Abstract

Little is known about the value of biomarkers for prognostication in hip fracture patients. The main objective of the present study was to assess if biomarkers add useful information to an existing risk score for prediction of 30-day mortality in patients suffering from out of hospital hip fractures. In a prospective observational single centre study, association between plasma concentration of ninety-two biomarkers at admission and 30-day mortality was analysed using logistic regression adjusted for risk factors included in Nottingham Hip Fracture Score (NHFS). Biomarkers associated with the outcome in the adjusted analysis were further evaluated by calculating the net reclassification improvement (NRI) and the change in area under the receiver operating characteristics curve (AUC) relative to the NHFS. 997 patients were included.

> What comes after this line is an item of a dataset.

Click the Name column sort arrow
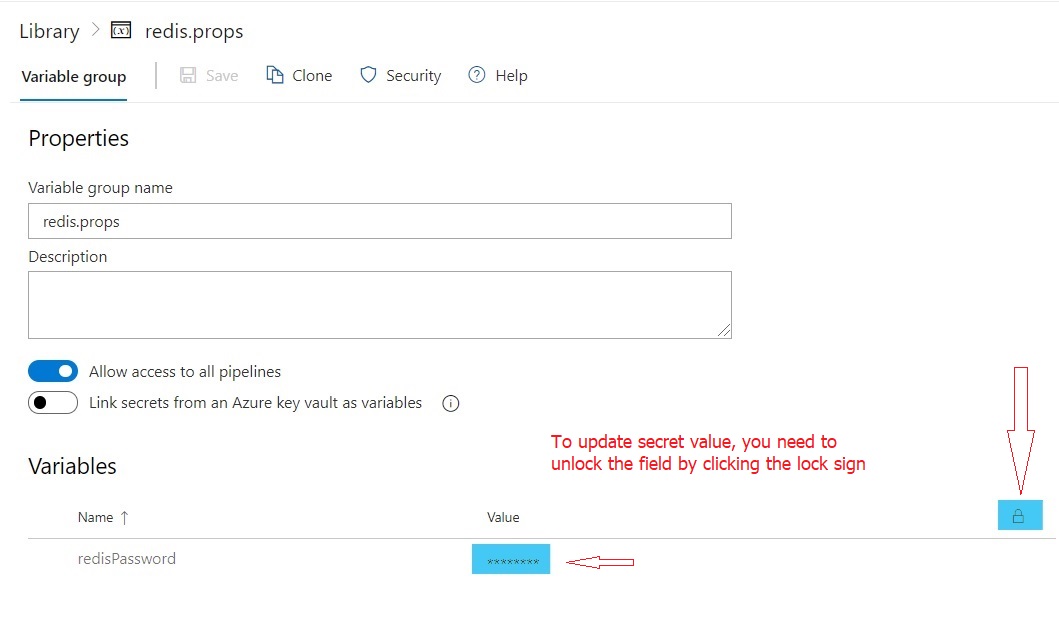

Sixty-two patients died within 30days (6.2%). Eleven biomarkers were associated with 30-day mortality in adjusted analysis. Of these biomarkers Growth Differentiation Factor-15 (GDF-15) had NRI for the primary outcome (12.1%; 95% CI: 1.2-23.3) and Carbohydrate Antigen 125 (CA-125) improved the AUC relative to NHFS (improvement: 0.05; 95% CI: 0.01-0.10, P=.027). Both CA-125 and GDF-15 improved the AUC for a composite outcome of 30-day mortality and cardiovascular complications. Adding GDF-15 or CA-125 to the Nottingham Hip Fracture Score improves the discrimination with regard to predicting 30-day mortality and may help to identify a subgroup of hip fracture patients with a particularly poor prognosis. The value of these biomarkers should be explored in further studies to confirm clinical utility.